BARBELITH underground
 

Subcultural engagement for the 21st Century...
Barbelith is a new kind of community (find out more)...
You can login or register.


the Dr.Who theme

 
 
rizla mission
11:21 / 03.12.01
semi-Ironic geekiness and bad Orbital remixes aside, let us worship at altar of the Dr. Who theme.

A piece of wholly electronic pop music, made in 1963, that's freaky enough to give Aphex Twin nightmares.

Respect.
 
 
Sax
11:33 / 03.12.01
quote:Originally posted by Rizla Year Zero:
bad Orbital remixes aside


How dare you?
 
 
rizla mission
11:39 / 03.12.01
Nothing against Orbital as such, but the way they start off by just playing the theme in the traditional creepy manner, and you think "ah, this is great" and then a stupid, unnecessary break-beat thing starts going on underneath it in an attempt to make it dancable and you shout "ORBITAL! FUCK OFF!"
 
 
Sax
11:44 / 03.12.01
But that's what they do, Riz. If they just played it straight then they'd be the BBC Radiophonic Workshop.
 
 
Jack The Bodiless
11:46 / 03.12.01
And then they'd be better.

I'm sorry. Don't let me interrupt.
 
 
rizla mission
11:50 / 03.12.01
quote:Originally posted by Sax:
But that's what they do, Riz. If they just played it straight then they'd be the BBC Radiophonic Workshop.


very true. but it still annoyed me.

ruined the creepyness.
 
 
Rev. Wright
12:48 / 03.12.01
I think you'll find that at one point (baker years I think) the theme was performed by a rather famous Prog. Rock band. I forget who, but I'm sure someone with more knowledge will fill us in with the details.

Will you are talking shite again, dammit.

Probably the KLF version that is poluting the mind.

found a cool link for all beardy folk out there: http://www.matt-dale.co.uk/tme/audio/other/theme.html

I'm crap with HTML, so its in long form.

I'm off to teach children the theme from The Red Hand Gang.

[ 03-12-2001: Message edited by: William Wright ]
 
 
Rev. Wright
13:02 / 03.12.01
Ha Ha I've found it. The band is WHITE NOISE, absolute mad stuff. I was introduced to them by some right acid heads, whilst in innerspace.

here's some details:
The White Noise: An Electric Storm

White Noise, the brainchild of Delia Derbyshire and David Vorhaus, was one of the first all-electronic groups ever, and contempories of the equally legendary Silver Apples. Their first and only true LP was one of the emerging Island Records early album releases and, along with Traffic, one of their first alternative signings (a distinct change from their blue beat fair). Whatever Island honcho Chris Blackwell saw in the demos of the sublime Firebird and symphonically psychedelic Love Without Sound (both used on the record) we shall never know, but he stumped up the cash for the pair to go back to their Kaleidophon Studio, situated opposite London psychedelic centre The RoundHouse.
Derbyshire had set the ante for purely electronic pop with her seminal recording of the original Doctor Who theme. But White Noise, and their strange blend of the Medieval and Futuristic music was to become one of Island's early best sellers and a student favourite for decades

heres a site: http://www.ampmusic.demon.co.uk/whitenoise.html
 
 
grant
16:18 / 03.12.01
I once four-tracked a cover of this, but it was kinda bad.

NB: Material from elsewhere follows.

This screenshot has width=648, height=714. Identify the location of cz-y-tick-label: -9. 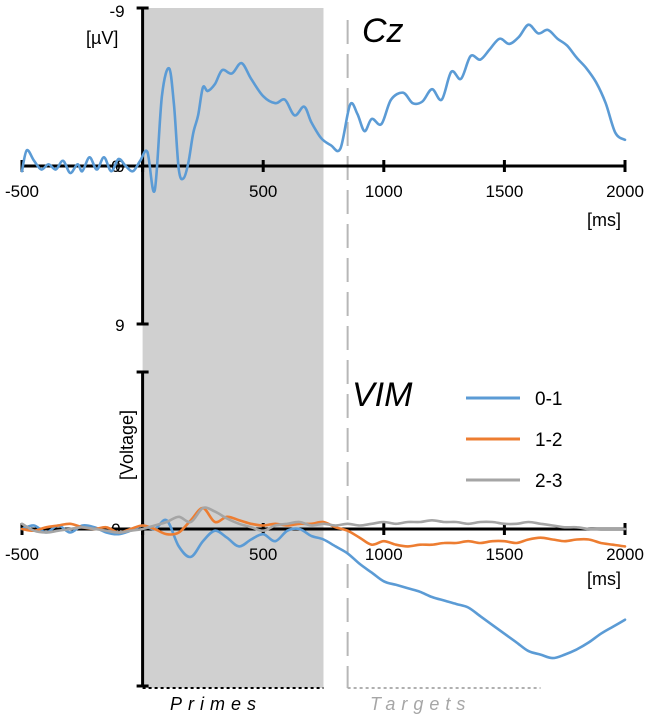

I absolutely loved the bridge the first time I heard it... they almost never used to play the whole thing on US public TV.
 
 
Not Here Still
16:30 / 03.12.01
I was going to do a thread on this just after I joined up in the Summer, when Delia Derbyshire died.

But I didn't - first night nerves or something like that.

It has to be said that Delia was an inspiration. She was told that she, as a woman, couldn't make music - but she went ahead and did it anyway.

And did it better than anyone else, and before anyone else.

She defined my childhood - and the Doctor Who theme slips into Coldcut's Journeys By DJ perfectly.

"In the last few years she was beginning once more to take an interest in electronic music, encouraged by a younger generation to whom she had become a cult figure. The technology she had left behind was finally catching up with her vision. "

From the Guardian obituary on her...
 
 
Warrington Minge
20:48 / 03.12.01
Theres a really nice cd called Doctor Who 1963-69 which is all that radiophonic workshop stuff ie: the really creepy electronic bleeps and bloops stuff. the great thing about it is the incidental music not the main theme. It all sounds so current. forget the current electronica bands this is the real McCoy.

By way of interest I recently brought a Patrick Troughton Dr Who video called INVAISON. Its a cyberman one. i realised about half way through that Stereolab have taken a big sample from it and used it as the intro to the first song on their new album Sound dust.